Vaclav Havel 5 October 1936 – 18 December 2011

Václav Havel was an outstanding Czech playwright, humanitarian and dissident against the repressive communist regime.  In the velvet revolution of 1989 he was a leading figure. As someone often imprisoned and interrogated in Prague Castle (the Hrad) the students, gathered in their thousands in Wenceslas Square, demanded “Havel to the Hrad!” and so he was installed as first President of the “free” Czechoslovak Republic of 1990 and then later of the Czech Republic. I had the privilege of shaking his hand twice on Czech National Day in the Hrad and this will be a special moment for me in my life.
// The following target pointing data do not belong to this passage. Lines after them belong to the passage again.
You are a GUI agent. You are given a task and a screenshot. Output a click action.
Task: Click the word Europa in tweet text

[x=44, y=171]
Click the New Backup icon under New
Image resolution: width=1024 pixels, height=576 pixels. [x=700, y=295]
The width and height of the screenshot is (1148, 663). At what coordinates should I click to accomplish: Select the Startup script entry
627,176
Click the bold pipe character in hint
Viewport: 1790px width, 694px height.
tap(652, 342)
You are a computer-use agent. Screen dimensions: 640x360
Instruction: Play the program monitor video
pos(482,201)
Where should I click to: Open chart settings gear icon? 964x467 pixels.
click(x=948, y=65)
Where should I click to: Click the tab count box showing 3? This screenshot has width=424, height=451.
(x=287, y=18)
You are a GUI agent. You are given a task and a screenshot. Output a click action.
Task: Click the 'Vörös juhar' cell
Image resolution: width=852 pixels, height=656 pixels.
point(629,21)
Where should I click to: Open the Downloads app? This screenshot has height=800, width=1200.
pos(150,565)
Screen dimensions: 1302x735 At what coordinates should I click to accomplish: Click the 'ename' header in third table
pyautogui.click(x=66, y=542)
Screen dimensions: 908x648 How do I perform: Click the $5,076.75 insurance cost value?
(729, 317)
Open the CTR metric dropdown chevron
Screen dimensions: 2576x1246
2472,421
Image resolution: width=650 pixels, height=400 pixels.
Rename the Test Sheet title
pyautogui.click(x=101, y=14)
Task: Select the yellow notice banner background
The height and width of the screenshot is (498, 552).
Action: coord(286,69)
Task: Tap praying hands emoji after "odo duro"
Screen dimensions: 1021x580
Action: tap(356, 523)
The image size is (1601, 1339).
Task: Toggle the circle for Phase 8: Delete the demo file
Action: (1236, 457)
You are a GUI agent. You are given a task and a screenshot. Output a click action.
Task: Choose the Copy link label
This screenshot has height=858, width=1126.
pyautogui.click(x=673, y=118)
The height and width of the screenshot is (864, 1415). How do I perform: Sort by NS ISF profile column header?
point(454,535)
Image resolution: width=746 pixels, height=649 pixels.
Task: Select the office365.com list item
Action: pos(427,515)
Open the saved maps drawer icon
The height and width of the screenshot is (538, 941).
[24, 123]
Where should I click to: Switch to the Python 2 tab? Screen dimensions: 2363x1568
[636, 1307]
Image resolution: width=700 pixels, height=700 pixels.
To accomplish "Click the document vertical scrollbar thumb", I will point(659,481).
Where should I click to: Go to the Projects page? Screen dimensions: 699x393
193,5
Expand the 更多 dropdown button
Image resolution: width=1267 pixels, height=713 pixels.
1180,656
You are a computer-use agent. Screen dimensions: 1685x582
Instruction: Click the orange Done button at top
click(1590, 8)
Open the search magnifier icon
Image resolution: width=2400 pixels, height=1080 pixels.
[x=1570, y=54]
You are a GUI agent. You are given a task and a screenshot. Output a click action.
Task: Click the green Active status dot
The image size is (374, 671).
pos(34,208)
Havel had a pan-European vision of a liberal, inclusive society – a vision which the Czech government, the British government and many others lack today. He was an outstanding leader and statesman – a giant in a Europe of pygmies politically!

I quote words from his New Year Address to the Czechoslovak peoples in 1990:

“I dream of a republic independent, free, democratic, of a republic economically prosperous and yet socially just; in short of a humane republic that serves the individual and that therefore holds the hope that the individual will serve in return.”

Addressing he Council of Europe in May 1990 he said:

“In 1464 the Czech King George of Podebrady sent a momentous message to the French King Louis XI proposing that he preside over a league of peace and invite Christian rulers to a convention which, on the basis of binding international law, would prevent war amongst members of the union and ensure their common defence.”

Václavl Havel – you were an outstanding European politician, philosopher, statesman and humanitarian. We salute you! We will miss you.